> _Exercise instructions_:
Of the lines below, write out exactly those from the line with "How do I perform: Select" through the line with "Open the tomasbro@acme.co", both included, and skip the rest.

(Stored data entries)
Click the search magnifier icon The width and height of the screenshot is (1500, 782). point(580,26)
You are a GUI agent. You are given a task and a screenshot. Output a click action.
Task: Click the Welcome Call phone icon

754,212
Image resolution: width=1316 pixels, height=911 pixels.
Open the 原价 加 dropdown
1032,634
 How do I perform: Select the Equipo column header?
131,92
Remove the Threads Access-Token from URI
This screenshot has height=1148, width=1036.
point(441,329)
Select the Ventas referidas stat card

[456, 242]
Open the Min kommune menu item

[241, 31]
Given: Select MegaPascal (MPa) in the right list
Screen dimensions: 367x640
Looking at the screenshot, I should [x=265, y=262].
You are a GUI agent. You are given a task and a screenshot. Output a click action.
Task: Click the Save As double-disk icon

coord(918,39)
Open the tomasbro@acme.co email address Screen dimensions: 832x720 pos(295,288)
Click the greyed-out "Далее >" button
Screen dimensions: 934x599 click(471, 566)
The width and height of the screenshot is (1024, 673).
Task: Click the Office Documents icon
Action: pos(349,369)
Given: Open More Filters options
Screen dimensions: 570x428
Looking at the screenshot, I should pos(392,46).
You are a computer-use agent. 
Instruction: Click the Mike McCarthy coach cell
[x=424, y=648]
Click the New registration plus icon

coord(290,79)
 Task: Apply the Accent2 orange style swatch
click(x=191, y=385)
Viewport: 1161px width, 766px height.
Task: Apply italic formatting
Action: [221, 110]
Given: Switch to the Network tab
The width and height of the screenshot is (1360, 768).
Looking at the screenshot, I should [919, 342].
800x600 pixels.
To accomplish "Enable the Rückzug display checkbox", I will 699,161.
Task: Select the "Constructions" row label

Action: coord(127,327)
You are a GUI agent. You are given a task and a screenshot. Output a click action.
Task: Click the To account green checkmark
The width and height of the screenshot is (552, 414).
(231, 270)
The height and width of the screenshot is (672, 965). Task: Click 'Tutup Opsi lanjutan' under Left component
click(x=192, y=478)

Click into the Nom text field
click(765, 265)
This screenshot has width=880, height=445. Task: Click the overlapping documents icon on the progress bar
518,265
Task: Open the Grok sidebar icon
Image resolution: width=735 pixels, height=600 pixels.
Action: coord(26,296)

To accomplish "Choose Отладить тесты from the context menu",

> _The completed task_:
 How do I perform: Select the Equipo column header?
131,92
Remove the Threads Access-Token from URI
This screenshot has height=1148, width=1036.
point(441,329)
Select the Ventas referidas stat card

[456, 242]
Open the Min kommune menu item

[241, 31]
Given: Select MegaPascal (MPa) in the right list
Screen dimensions: 367x640
Looking at the screenshot, I should [x=265, y=262].
You are a GUI agent. You are given a task and a screenshot. Output a click action.
Task: Click the Save As double-disk icon

coord(918,39)
Open the tomasbro@acme.co email address Screen dimensions: 832x720 pos(295,288)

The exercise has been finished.